For DeFore, it was always about helping people
When Ed DeFore decided to run for Macon City Council in 1971, his wife, Pat, never imagined that he would become one of city’s most well-known politicians over a career that’s spanned decades.
Throughout his political career, DeFore fashioned himself as someone who looked out for those that were most in need. In the early 1990s, DeFore campaigned as the “tax cutter” and “your tax fighter,” which was similar to his stance during his first campaign when he promised to help get rid of a newly implemented garbage tax.
In his first term, DeFore would help lead the effort to eliminate the garbage tax and help pave numerous dirt roads across the city. Those two accomplishments marked the beginning of his lengthy career on Poplar Street.
“I did not know it was going to become a career,” said Pat, who will celebrate her 66th wedding anniversary with DeFore in September. “Now, I will say maybe in his first years there was some controversial things I wasn’t pleased with, but they always worked out.
“He really has considered himself not as a politician but as a public servant, and I agree with him.”
DeFore’s push to eliminate the garbage tax came from his belief that like fire and police protection, garbage was another service people should not have to pay a separate fee for. DeFore was also a rarity in Georgia as he held two elected positions at the same time, serving on City Council and, for 13 years, on Bibb County school board as well.

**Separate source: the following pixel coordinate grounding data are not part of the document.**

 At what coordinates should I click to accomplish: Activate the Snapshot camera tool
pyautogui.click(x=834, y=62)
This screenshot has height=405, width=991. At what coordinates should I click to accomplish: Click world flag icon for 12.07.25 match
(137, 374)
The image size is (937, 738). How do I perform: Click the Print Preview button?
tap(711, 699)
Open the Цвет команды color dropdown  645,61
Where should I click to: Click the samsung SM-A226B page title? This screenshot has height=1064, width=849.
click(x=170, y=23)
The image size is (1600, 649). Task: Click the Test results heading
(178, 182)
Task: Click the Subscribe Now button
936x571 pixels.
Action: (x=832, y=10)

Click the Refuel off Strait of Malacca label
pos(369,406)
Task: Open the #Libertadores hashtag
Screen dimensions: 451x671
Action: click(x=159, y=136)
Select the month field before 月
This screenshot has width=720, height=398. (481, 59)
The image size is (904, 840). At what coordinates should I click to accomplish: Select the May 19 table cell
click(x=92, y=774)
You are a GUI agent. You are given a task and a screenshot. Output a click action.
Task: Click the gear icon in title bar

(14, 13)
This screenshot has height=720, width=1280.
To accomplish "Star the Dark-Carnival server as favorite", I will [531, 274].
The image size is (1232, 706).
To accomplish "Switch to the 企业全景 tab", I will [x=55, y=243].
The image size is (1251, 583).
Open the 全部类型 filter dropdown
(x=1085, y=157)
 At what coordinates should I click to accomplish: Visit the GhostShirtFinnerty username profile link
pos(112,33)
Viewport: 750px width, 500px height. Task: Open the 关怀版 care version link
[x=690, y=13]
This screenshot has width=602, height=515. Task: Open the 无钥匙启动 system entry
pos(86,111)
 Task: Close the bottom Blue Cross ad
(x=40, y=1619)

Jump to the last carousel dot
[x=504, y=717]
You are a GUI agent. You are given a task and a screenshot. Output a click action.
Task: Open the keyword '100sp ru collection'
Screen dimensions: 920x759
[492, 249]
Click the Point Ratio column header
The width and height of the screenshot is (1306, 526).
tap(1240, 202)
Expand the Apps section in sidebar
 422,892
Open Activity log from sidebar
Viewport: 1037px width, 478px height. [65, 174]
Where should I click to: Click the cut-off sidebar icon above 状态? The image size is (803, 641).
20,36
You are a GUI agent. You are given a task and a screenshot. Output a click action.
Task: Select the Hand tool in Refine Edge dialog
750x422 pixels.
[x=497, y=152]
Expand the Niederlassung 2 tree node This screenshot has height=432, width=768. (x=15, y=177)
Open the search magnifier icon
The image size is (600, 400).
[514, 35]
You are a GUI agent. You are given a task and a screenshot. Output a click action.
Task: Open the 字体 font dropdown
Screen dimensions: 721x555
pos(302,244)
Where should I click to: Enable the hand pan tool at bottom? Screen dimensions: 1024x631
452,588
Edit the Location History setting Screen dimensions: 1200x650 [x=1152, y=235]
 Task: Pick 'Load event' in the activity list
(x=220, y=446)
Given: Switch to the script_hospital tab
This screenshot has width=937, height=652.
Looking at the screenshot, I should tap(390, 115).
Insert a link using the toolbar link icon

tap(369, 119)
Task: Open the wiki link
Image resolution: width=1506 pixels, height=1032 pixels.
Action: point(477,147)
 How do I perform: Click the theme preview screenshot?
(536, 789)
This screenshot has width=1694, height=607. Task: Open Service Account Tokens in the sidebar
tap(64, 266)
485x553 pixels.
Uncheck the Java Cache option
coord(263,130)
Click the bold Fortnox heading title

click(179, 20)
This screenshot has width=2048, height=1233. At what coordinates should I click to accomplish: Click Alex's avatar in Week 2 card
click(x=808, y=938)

“I might have made a mistake, but I’ve never lied to my friends and constituents,” DeFore said Wednesday afternoon inside his west Macon home. “I was bringing up issues and telling them to think about the people who sent us down there, let’s look out for them. I said just treat the people right. I’m down there for one reason: to treat people right.”
At the end of December, DeFore’s terms on the Macon-Bibb County Commission and Macon Water Authority will come to an end. He lost his District 6 commission seat in a runoff Tuesday to former Bibb County Commissioner Joe Allen.
DeFore said he was not disappointed in the election results.
“I was concerned,” he said. “I knew it was going to be a close race because Joe and I have always been concerned about the kids and about the general public. Joe will do a good job. I may not ever run again because of my age (84). I’m in good health, excellent health. Right now my wife and I are enjoying our family and grandchildren.”
DeFore’s concern for children led him to become an ardent supporter of recreation. Part of that stemmed from DeFore’s past as a star baseball and basketball athlete at Lanier High School, eventually playing with the St. Louis Cardinals farm league system.
His son, Ed DeFore Jr., would also become a standout in baseball and was drafted by the New York Mets in 1971.
DeFore said his mindset was simple: “I said ‘I’m going to do what I can one day for the kids.’” DeFore, who was elected to the Macon Sports Hall of Fame in 2002, also was presented an award from the Georgia Sports Hall of Fame for his civic leadership, including his role in coaching youth baseball and helping with construction projects in various parks across Macon.
“My desire was to help the boys and girls, not only baseball or basketball but to have recreation facilities in-house,” he said. “I wanted them to have a place to go to when there was inclement weather.”
DeFore’s desire to fight for residents was again evident in 1985 when he pushed for a federal investigation into flooding in the Village Green and Vinson Village subdivisions. The councilman pushed for the city to use federal grant money to improve the draining systems in the neighborhoods.
A couple of years earlier, the governor appointed DeFore to a council that oversaw job training. That group of community leaders was challenged with helping remove barriers facing the young, elderly, disabled and economically disadvantaged.
Going back decades, DeFore also was involved in discussions about the consolidation of Macon and Bibb County. In 1985, he introduced a resolution asking for the Macon City Council to take a stand either in support or against the proposed merger.
About 30 years later, DeFore was elected to the first Macon-Bibb County Commission. He said it was important for residents in what was then the Macon city limits as well as in unincorporated Bibb County to make their own determination for consolidation. Having a combined government has proven to be better financially, and leaders are moving the city-county in the right direction, DeFore said.
“I know (elected officials) have to make decisions, but something of that magnitude I felt like it should be left up to individual voters,” he said.
While he has five months remaining in his tenure as an elected official, DeFore said he will continue to help residents if they call on him for advice.
“I can give them the answer to the questions on where to go and what to do, and I’d be glad to do that,” he said.
For Allen, also a political veteran, it wasn’t a typical election since his relationship with DeFore dates back many years. That includes working together setting up youth baseball in west Macon and DeFore’s becoming one of the first board members for Allen’s charity, Kids Yule Love, founded in 1986.
“Ed DeFore is a fine man and has been a friend of mine for a number of years,” Allen said.
Although DeFore’s political career may be drawing to a close, what’s made him successful in and out of the political arena remains the same, his wife said.
“He loves people,” Pat said. “He has an outgoing personality and has been a good husband, father, grandfather and great-grandfather.”